══ TEXTAUSZUG ══

Westfalen-Blatt: Das WESTFALEN-BLATT (Bielefeld) zum Freispruch George Zimmermans in den USA

Todesschütze freigesprochen

Wenn Rassismus »normal« ist Von Bernhard Hertlein Die USA haben
einen Albtraum. Dieser Albtraum führt zurück in eine Zeit, in der ein
Teil der Bevölkerung bereit war, für das Recht auf Sklavenhaltung
sogar zu sterben. Zurück auch in die 100 Jahre danach, in der
Menschen nur wegen ihrer Zugehörigkeit zur schwarzen Rasse
diskriminiert und ihnen fundamentale Rechte vorenthalten wurden. Am
28. August ist es 50 Jahre her, dass Martin Luther King in Washington
von seinem Traum einer diskriminierungsfreien Gesellschaft predigte.

═══

### ZIEL DER AUFGABE
Fasse den Kommentar zum Freispruch George Zimmermans in zwei Sätzen zusammen. Die Zeilen werden hier nicht gebraucht.

══ BEREITGESTELLTE DATEN ══

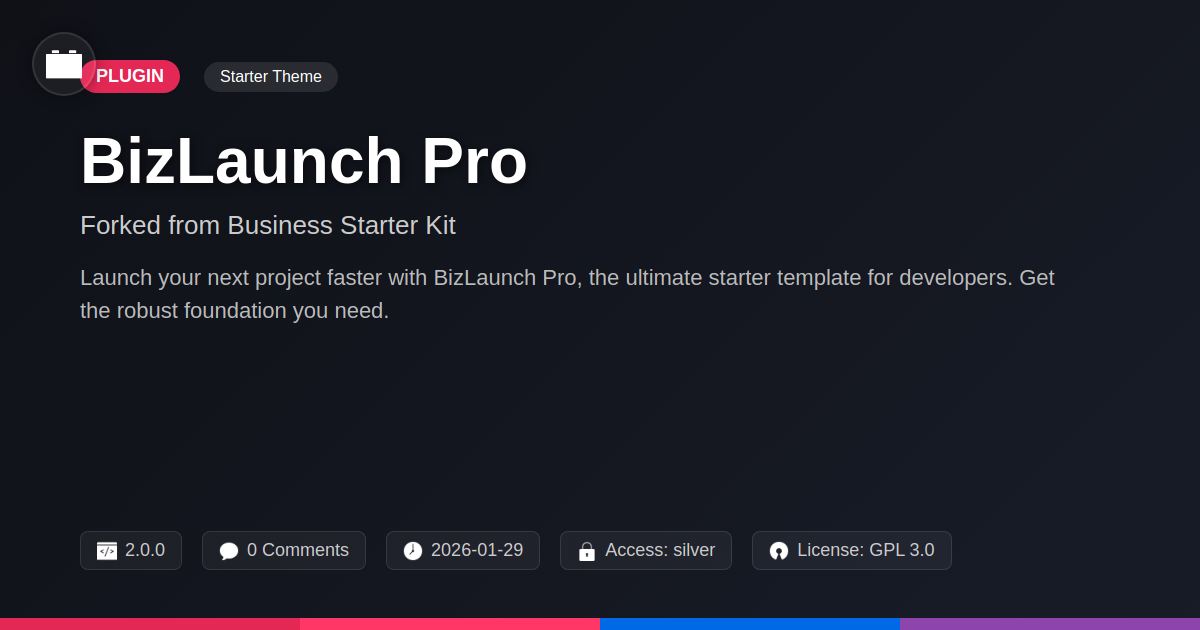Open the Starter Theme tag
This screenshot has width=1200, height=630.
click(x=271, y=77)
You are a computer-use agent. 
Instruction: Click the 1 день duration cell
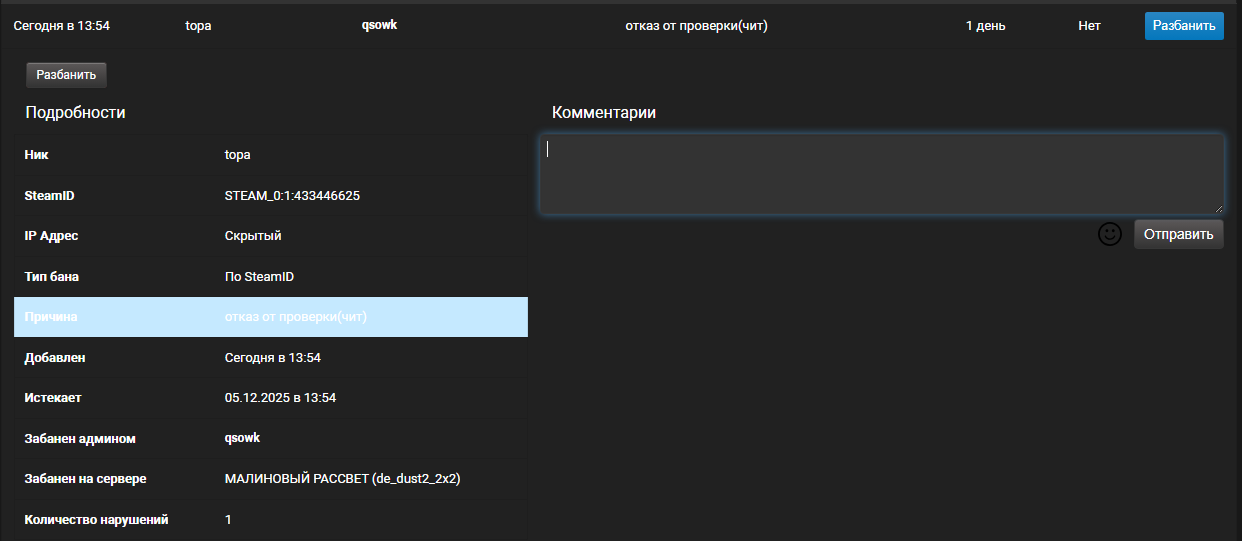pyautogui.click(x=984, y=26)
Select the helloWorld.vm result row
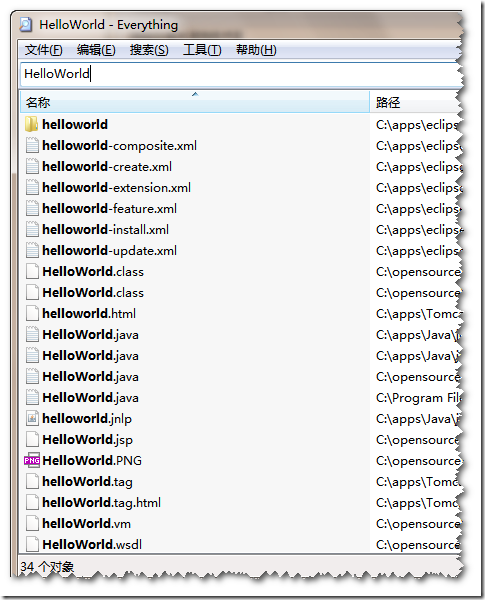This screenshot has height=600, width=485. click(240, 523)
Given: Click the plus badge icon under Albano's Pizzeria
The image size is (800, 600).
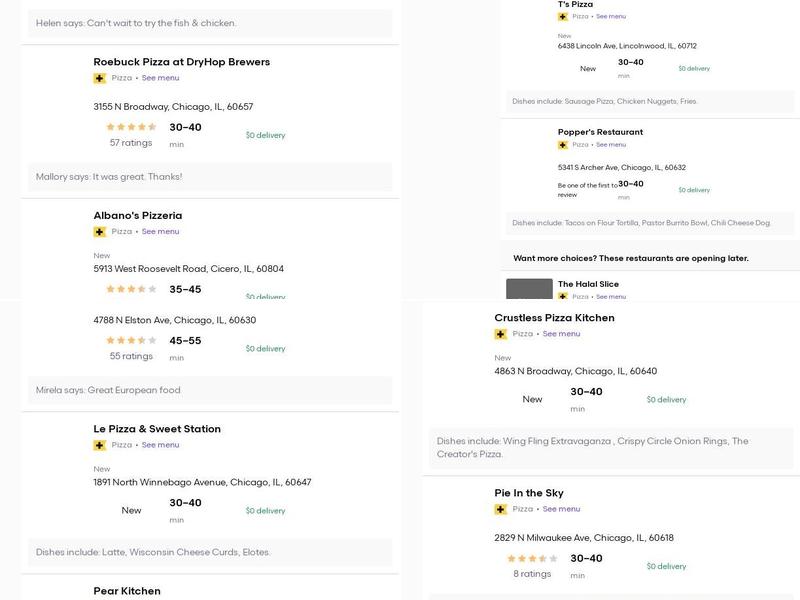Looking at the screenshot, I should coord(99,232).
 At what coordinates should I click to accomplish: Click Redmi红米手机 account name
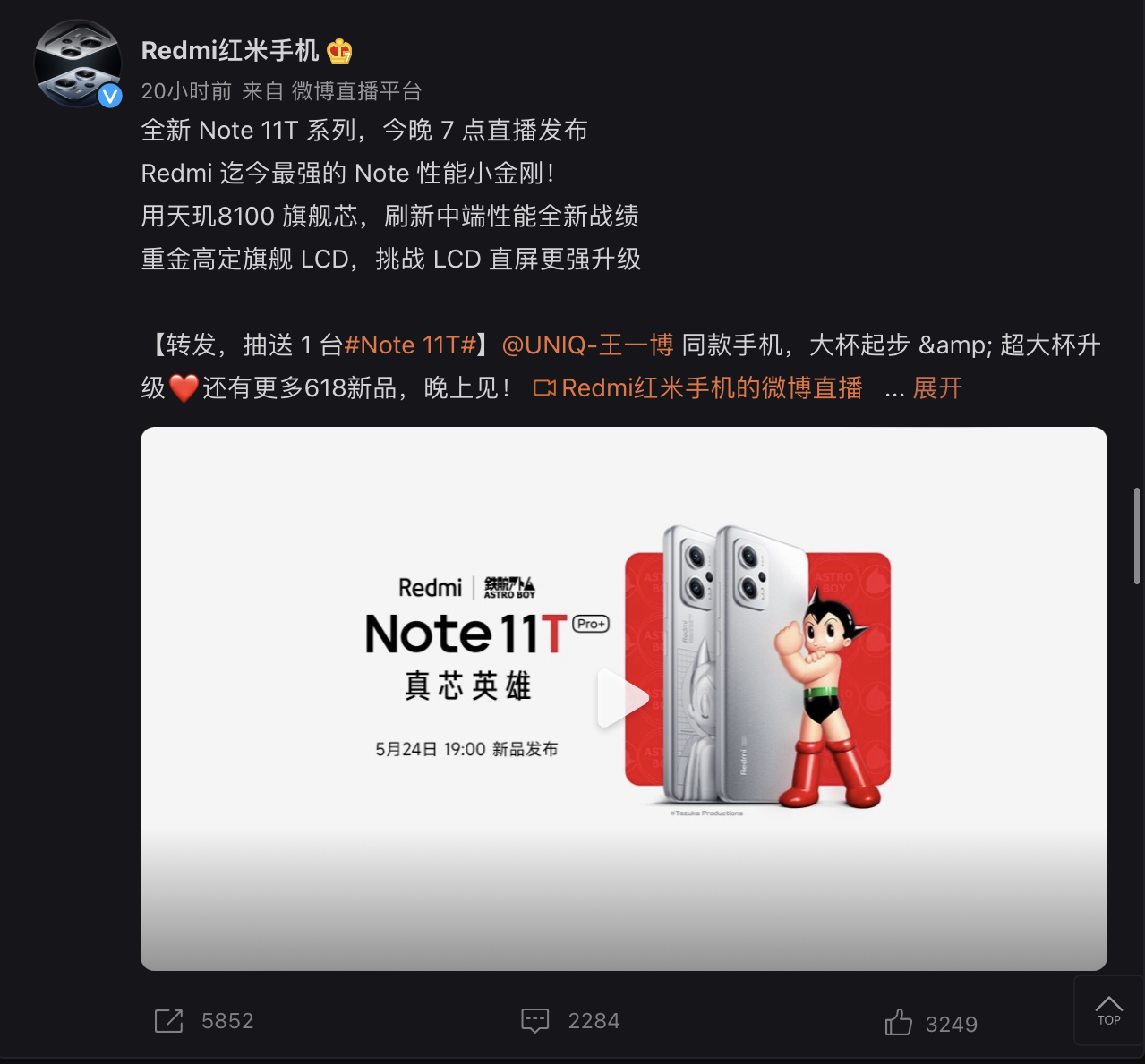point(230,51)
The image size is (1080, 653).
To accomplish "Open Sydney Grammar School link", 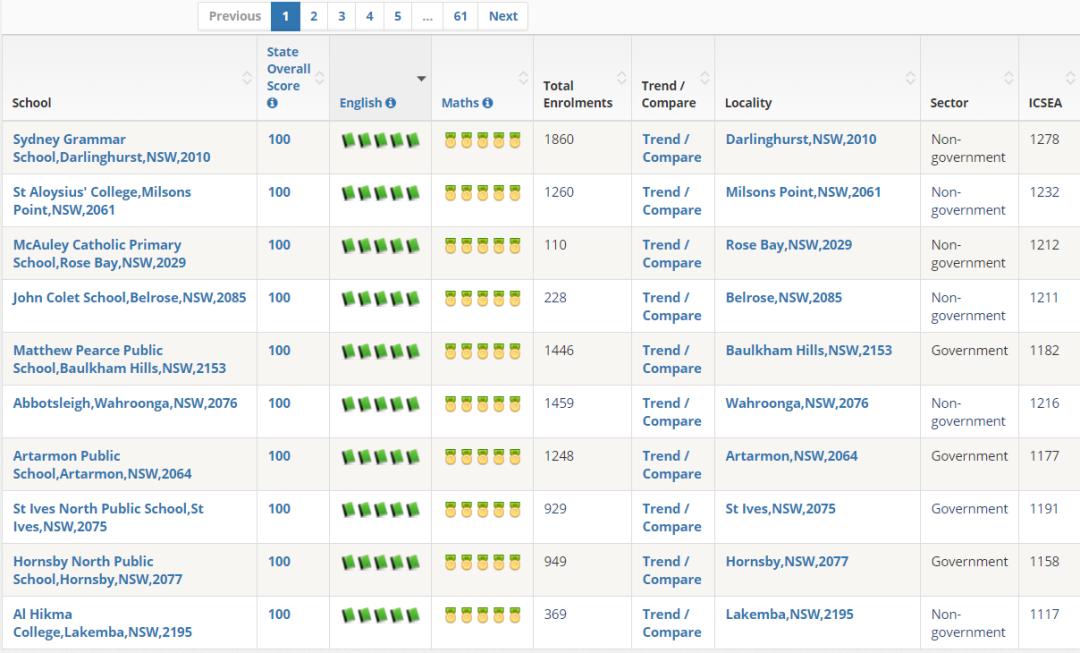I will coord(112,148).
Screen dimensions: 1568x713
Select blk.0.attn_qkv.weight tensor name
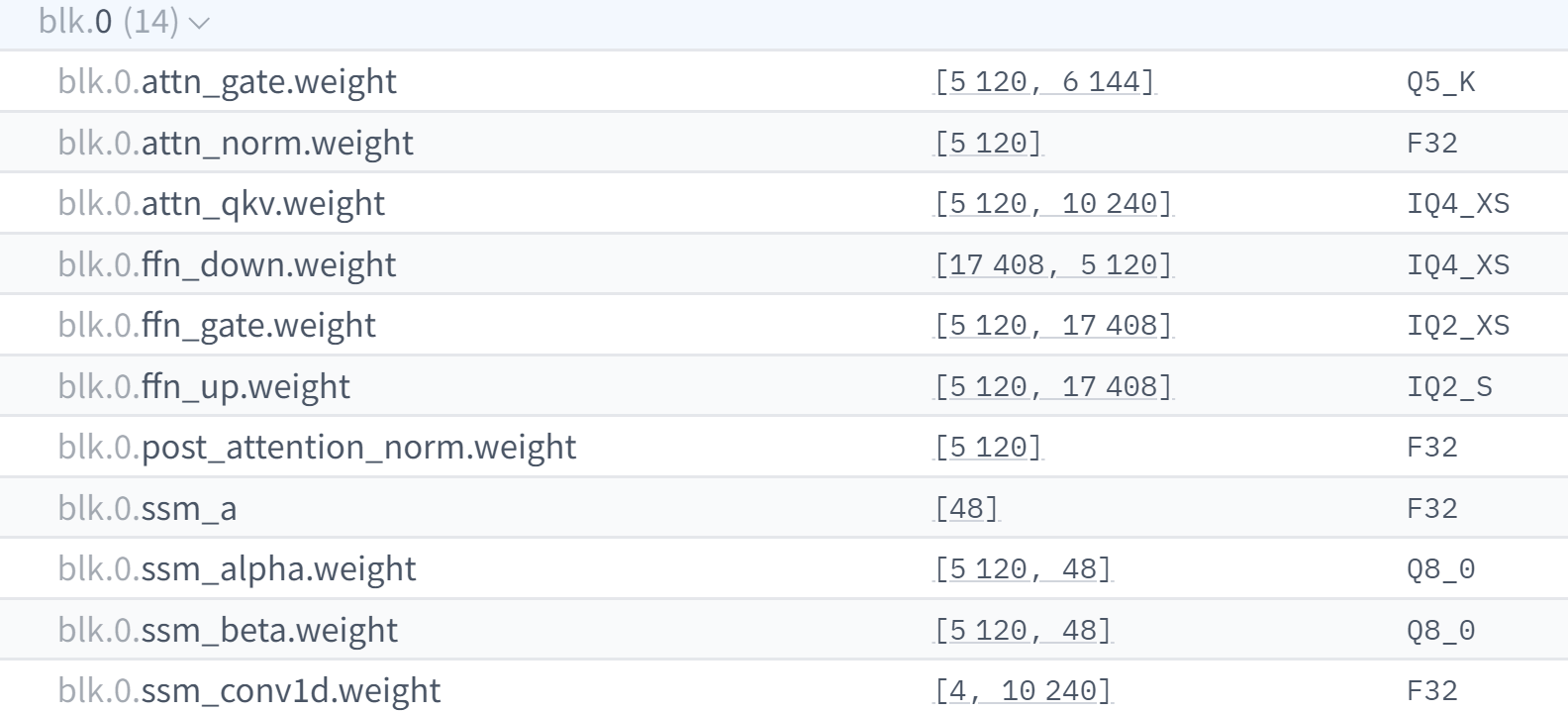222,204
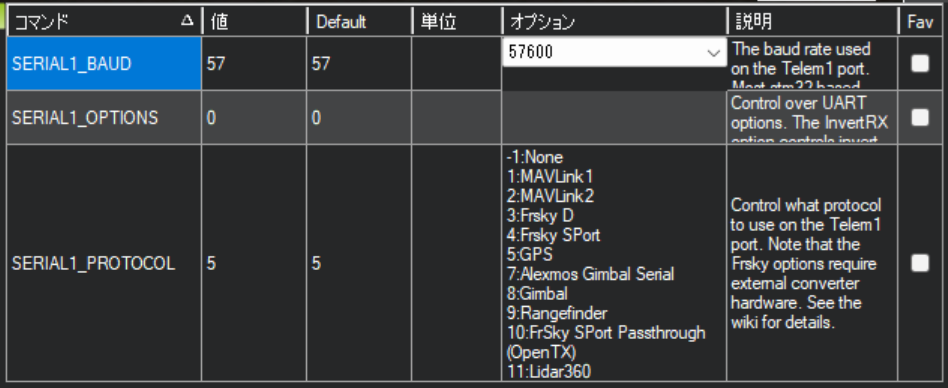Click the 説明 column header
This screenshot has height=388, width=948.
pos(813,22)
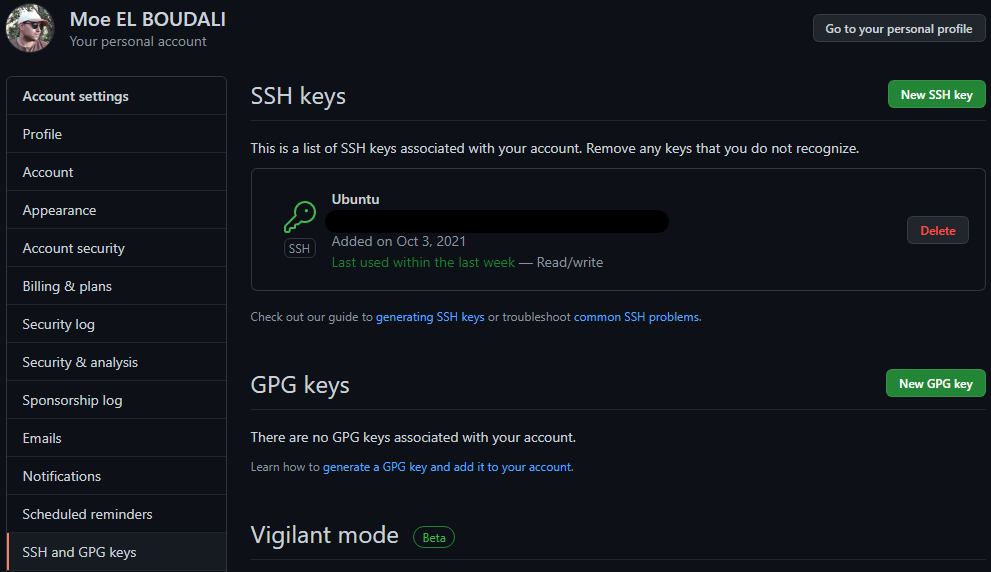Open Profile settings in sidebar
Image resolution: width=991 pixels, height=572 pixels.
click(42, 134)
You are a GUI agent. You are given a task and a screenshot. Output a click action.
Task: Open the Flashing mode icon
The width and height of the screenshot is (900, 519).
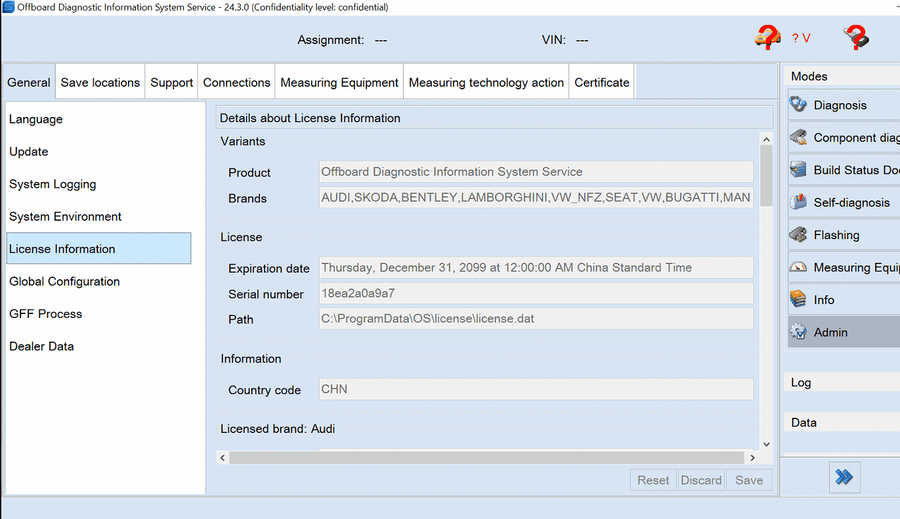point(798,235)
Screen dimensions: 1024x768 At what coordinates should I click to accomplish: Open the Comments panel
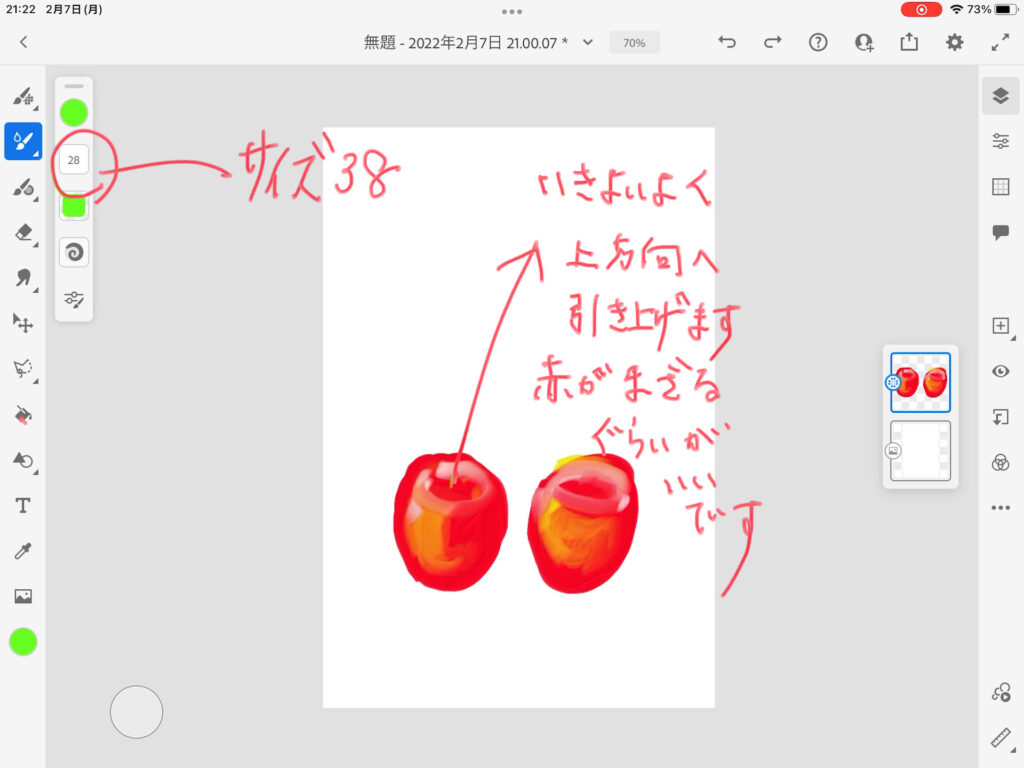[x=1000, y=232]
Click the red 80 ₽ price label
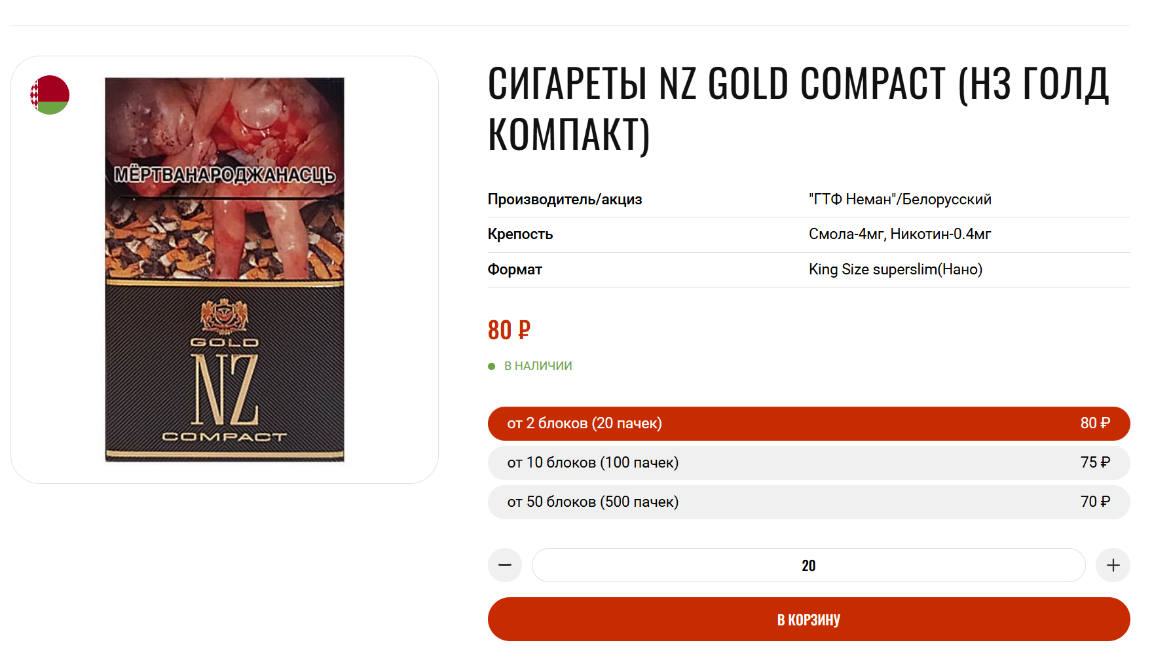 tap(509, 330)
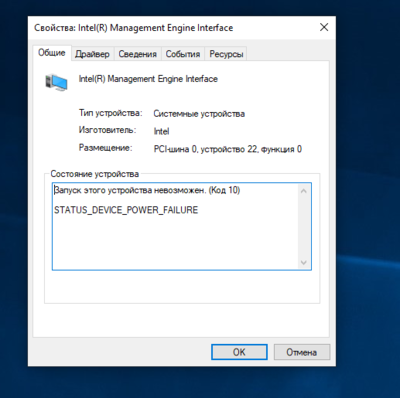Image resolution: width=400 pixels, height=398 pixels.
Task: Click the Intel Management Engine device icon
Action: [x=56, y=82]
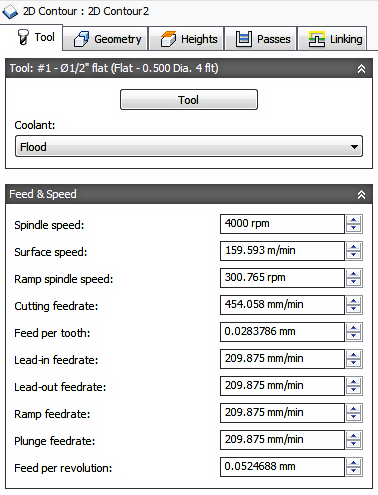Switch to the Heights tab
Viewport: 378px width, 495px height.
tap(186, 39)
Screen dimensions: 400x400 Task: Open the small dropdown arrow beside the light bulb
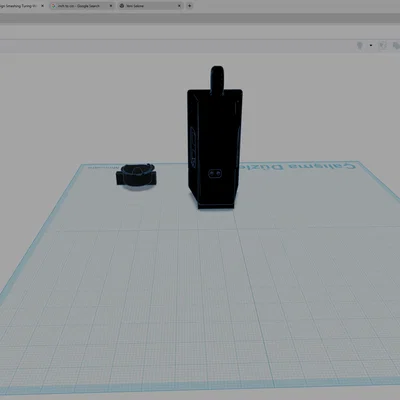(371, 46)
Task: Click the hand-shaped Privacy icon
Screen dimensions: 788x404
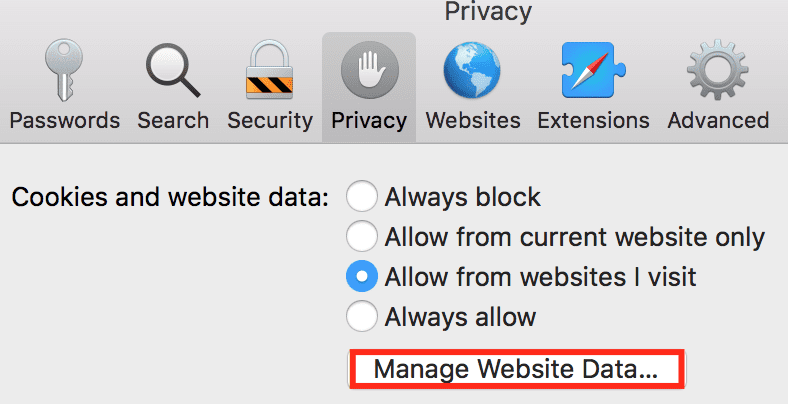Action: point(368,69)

═══

### GELÖSTE AUFGABE
Zum Freispruch George Zimmermans schreibt das Westfalen-Blatt, die USA hätten einen Albtraum, der zurückführe in eine Zeit, in der ein Teil der Bevölkerung bereit war, für das Recht auf Sklavenhaltung zu sterben. Er führe auch in die 100 Jahre danach, in denen Menschen wegen ihrer Zugehörigkeit zur schwarzen Rasse diskriminiert und ihnen fundamentale Rechte vorenthalten wurden, und am 28. August sei es 50 Jahre her, dass Martin Luther King in Washington von seinem Traum einer diskriminierungsfreien Gesellschaft predigte.